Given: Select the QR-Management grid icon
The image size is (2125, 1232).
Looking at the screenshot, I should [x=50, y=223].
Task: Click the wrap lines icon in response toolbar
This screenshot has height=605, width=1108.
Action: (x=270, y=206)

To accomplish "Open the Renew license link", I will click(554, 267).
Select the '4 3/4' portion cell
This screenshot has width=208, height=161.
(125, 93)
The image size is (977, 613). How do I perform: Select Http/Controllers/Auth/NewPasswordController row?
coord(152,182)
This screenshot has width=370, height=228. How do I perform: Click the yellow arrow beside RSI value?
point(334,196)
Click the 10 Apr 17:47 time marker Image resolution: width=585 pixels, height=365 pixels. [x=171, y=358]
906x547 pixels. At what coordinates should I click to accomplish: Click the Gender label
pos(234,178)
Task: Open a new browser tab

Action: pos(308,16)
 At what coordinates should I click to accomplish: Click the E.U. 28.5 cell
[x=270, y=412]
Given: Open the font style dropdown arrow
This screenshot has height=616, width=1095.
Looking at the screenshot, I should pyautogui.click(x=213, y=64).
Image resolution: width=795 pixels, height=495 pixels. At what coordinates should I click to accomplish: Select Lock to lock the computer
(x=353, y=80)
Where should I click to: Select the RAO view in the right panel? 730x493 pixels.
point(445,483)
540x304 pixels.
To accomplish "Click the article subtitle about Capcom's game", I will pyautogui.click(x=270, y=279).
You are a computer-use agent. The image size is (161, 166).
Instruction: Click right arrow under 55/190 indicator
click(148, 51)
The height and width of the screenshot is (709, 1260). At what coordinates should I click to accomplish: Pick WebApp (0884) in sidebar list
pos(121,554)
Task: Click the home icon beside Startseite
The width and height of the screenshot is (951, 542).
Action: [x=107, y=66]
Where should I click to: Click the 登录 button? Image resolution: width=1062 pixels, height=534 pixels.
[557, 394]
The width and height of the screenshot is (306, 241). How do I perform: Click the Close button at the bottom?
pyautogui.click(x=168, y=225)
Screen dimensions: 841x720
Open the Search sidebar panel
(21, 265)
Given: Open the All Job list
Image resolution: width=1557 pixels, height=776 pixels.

**REQUIRED TASK**
Present every non-blank line above as a Markdown table with two columns, "Row" for the row number and "Line" for the line itself.

**COMPLETE ANSWER**
| Row | Line |
|---|---|
| 1 | Given: Select the QR-Management grid icon |
| 2 | The image size is (2125, 1232). |
| 3 | Looking at the screenshot, I should [x=50, y=223]. |
| 4 | Task: Click the wrap lines icon in response toolbar |
| 5 | This screenshot has height=605, width=1108. |
| 6 | Action: (x=270, y=206) |
| 7 | To accomplish "Open the Renew license link", I will click(554, 267). |
| 8 | Select the '4 3/4' portion cell |
| 9 | This screenshot has width=208, height=161. |
| 10 | (125, 93) |
| 11 | The image size is (977, 613). How do I perform: Select Http/Controllers/Auth/NewPasswordController row? |
| 12 | coord(152,182) |
| 13 | This screenshot has width=370, height=228. How do I perform: Click the yellow arrow beside RSI value? |
| 14 | point(334,196) |
| 15 | Click the 10 Apr 17:47 time marker Image resolution: width=585 pixels, height=365 pixels. [x=171, y=358] |
| 16 | 906x547 pixels. At what coordinates should I click to accomplish: Click the Gender label |
| 17 | pos(234,178) |
| 18 | Task: Open a new browser tab |
| 19 | Action: pos(308,16) |
| 20 |  At what coordinates should I click to accomplish: Click the E.U. 28.5 cell |
| 21 | [x=270, y=412] |
| 22 | Given: Open the font style dropdown arrow |
| 23 | This screenshot has height=616, width=1095. |
| 24 | Looking at the screenshot, I should pyautogui.click(x=213, y=64). |
| 25 | Image resolution: width=795 pixels, height=495 pixels. At what coordinates should I click to accomplish: Select Lock to lock the computer |
| 26 | (x=353, y=80) |
| 27 | Where should I click to: Select the RAO view in the right panel? 730x493 pixels. |
| 28 | point(445,483) |
| 29 | 540x304 pixels. |
| 30 | To accomplish "Click the article subtitle about Capcom's game", I will pyautogui.click(x=270, y=279). |
| 31 | You are a computer-use agent. The image size is (161, 166). |
| 32 | Instruction: Click right arrow under 55/190 indicator |
| 33 | click(148, 51) |
| 34 | The height and width of the screenshot is (709, 1260). At what coordinates should I click to accomplish: Pick WebApp (0884) in sidebar list |
| 35 | pos(121,554) |
| 36 | Task: Click the home icon beside Startseite |
| 37 | The width and height of the screenshot is (951, 542). |
| 38 | Action: [x=107, y=66] |
| 39 | Where should I click to: Click the 登录 button? Image resolution: width=1062 pixels, height=534 pixels. |
| 40 | [557, 394] |
| 41 | The width and height of the screenshot is (306, 241). How do I perform: Click the Close button at the bottom? |
| 42 | pyautogui.click(x=168, y=225) |
| 43 | Screen dimensions: 841x720 |
| 44 | Open the Search sidebar panel |
| 45 | (21, 265) |
| 46 | Given: Open the All Job list |
| 47 | Image resolution: width=1557 pixels, height=776 pixels. |